Medivir AB
- Type: Public limited company
- Traded as: Nasdaq Stockholm: MVIR B
- Industry: Biotechnology
- Founded: 1988; 38 years ago
- Headquarters: Huddinge, Sweden
- Area served: Global
- Key people: Jens Lindberg (CEO)
- Products: Oncological R&D
- Revenue: 658 MM SEK (2015)
- Number of employees: 15
- Website: www.medivir.com

= Medivir =

Swedish biotechnology company

Medivir is a Swedish biotech company. Medivir focuses its research focus on oncology and particularly on innovative pharmaceuticals that meet substantial unmet medical needs. The pharmaceutical development work is conducted both in-house and through partnerships, usually with global pharmaceutical companies.
Medivir has a leading expertise in the design of protease inhibitors and in the science of nucleotides and nucleosides.
Medivir is listed on the Nasdaq Stockholm Mid Cap List.
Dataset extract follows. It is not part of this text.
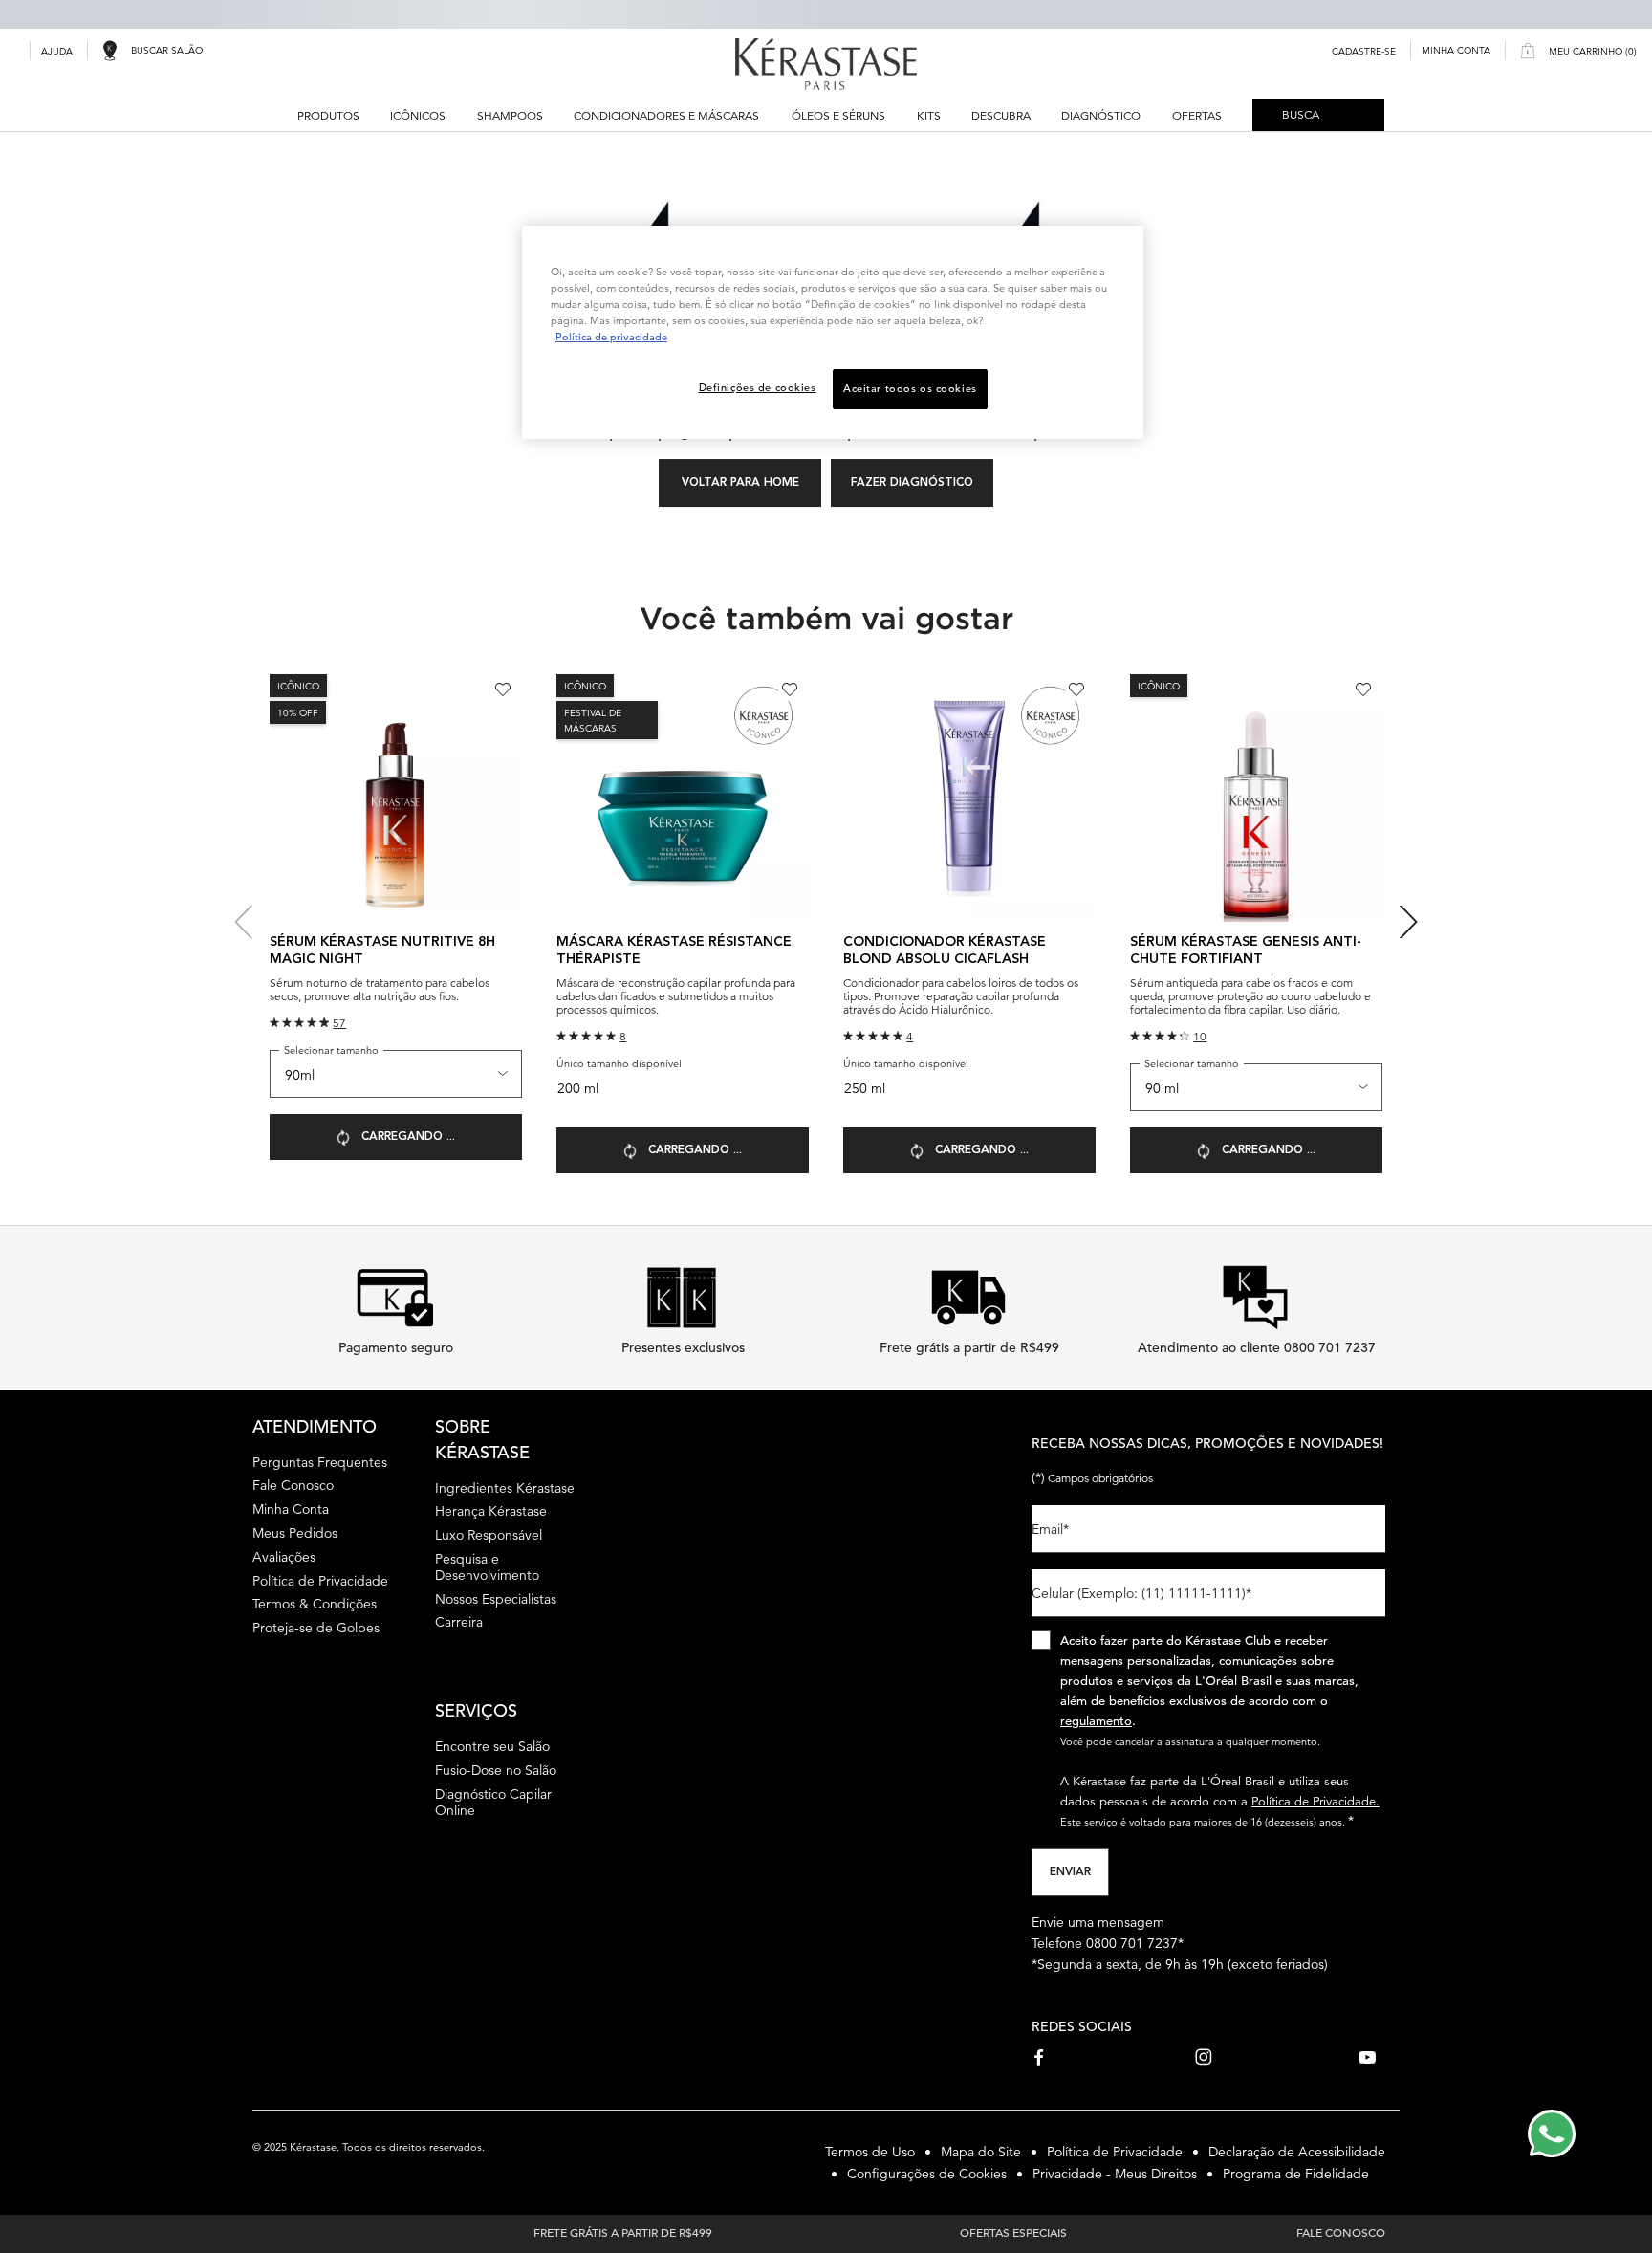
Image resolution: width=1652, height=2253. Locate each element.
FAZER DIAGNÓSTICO (912, 483)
In February 2020, Medivir announced that the company has signed a licensing agreement for Xerclear with Chinese company Shijiazhuang Yuanmai Biotechnology Co Ltd (SYB). The agreement gives SYB the right to register, manufacture and market the product in China.

==Oncology==

In 2016 Medivir announced that it would focus its research on cancers of high unmet medical need, where existing therapies are not very successful and there is a great opportunity to provide real benefit to patients who have few treatment options. Some cancer types of particular interest to Medivir include hepatocellular carcinoma (HCC), glioblastoma multiforme (GBM) and pancreatic cancer, which are all highly aggressive diseases with poor treatment options and very low overall survival rates on the best current treatments today. HCC is a liver cancer derived from hepatocyte cells. HCC is one of the most common cancers worldwide and late stage HCC has a mean overall survival of only 9–11 months on the best available treatment today. Medivir motivated the transition from its origin in retroviral drugs to oncology by it being a logical extension of their expertise in liver disease from earlier work on hepatitis C to this area.

==Notable ongoing projects==
- Remetinostat, HDAC inhibitor for Cutaneous T cell lymphoma.
- Birinapant, SMAC mimetic for solid tumours.
- Miv-711 Cathepsin K inhibitor for osteoarthritis.